24 March 2020
Navigating bad debts and commercial disputes during the Coronavirus pandemic
With the recent government announcement that it may at least be a number of months until the Coronavirus crisis has been contained, it is understandable that businesses are concerned about adverse cashflow as the result of invoices being paid late or not at all.
Cashflow is the lifeblood of any business and in the current economic climate, it is increasingly likely that invoices will not be paid on time or disputed. While there may be many reasons as to why a debtor refuses to pay, managing bad debts and resolving any dispute promptly will undoubtedly help a business’ cashflow in this time of economic uncertainty.
In our experience there are several positive steps which can assist any business:
1. Good communication
This is important for both the financial and reputational standing of a business. Having a regular line of communication with debtors to see if they can’t or won’t pay is an important first step.
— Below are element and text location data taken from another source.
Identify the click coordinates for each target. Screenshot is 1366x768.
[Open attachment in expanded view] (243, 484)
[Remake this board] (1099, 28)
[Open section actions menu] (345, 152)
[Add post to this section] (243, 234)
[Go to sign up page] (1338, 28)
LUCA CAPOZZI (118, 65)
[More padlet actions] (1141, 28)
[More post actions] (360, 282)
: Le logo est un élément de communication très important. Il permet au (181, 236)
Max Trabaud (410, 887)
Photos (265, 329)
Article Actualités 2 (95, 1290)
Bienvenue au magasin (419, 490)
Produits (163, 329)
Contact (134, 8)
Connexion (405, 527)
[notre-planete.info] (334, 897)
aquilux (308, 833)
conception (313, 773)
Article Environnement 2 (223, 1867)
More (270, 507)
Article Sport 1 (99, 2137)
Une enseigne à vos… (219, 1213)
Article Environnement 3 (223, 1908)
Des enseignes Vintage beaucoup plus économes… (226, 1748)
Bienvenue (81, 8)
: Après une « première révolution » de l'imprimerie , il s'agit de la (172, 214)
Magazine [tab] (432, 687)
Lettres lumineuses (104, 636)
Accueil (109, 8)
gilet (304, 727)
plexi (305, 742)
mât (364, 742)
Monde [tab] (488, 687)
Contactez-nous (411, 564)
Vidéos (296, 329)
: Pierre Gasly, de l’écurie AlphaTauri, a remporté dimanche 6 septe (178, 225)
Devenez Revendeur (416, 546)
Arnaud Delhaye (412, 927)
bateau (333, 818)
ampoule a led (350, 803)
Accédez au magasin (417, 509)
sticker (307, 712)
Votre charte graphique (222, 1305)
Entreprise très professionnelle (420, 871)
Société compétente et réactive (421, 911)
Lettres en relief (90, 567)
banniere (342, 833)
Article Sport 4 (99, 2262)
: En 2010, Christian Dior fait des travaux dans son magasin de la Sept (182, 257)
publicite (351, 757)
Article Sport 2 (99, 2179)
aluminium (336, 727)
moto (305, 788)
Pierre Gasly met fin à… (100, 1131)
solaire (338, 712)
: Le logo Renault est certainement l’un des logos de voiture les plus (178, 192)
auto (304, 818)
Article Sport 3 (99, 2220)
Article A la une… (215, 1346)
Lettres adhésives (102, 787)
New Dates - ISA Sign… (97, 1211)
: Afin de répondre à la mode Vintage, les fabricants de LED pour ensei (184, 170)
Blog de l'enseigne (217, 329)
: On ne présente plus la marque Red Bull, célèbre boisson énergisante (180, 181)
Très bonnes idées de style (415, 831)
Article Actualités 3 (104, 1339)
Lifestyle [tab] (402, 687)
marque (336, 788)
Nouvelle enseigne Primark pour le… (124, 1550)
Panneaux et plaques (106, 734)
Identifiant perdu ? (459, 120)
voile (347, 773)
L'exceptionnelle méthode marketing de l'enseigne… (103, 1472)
Picking up the phone and following up with a letter or email is a good way to engage directly with debtors and keep a clear, written record of any delay in payment. From a debtor’s point of view, when cashflow is tight good communication is likely to buy additional time to settle invoices owed. In these challenging times, offers to pay in instalments might be enough to avoid enforcement action being taken.
2. Clear records
Having clear records of the supporting contractual documentation is important. In times like these, commercial disputes that focus on the existence of certain contractual provisions, such as force majeure clauses, are not uncommon. It is good practice to keep and record both the original contract and any subsequent agreements throughout a transaction.
Lastly, clear escalation to potential debt recovery action is crucial. Whether it be a Letter Before Action or a Statutory Demand, identifying, preparing for and executing the most appropriate course of action saves both time and costs. This is particularly important if it is likely that legal proceedings need to be commenced and settlement discussions have either stalled or broken down.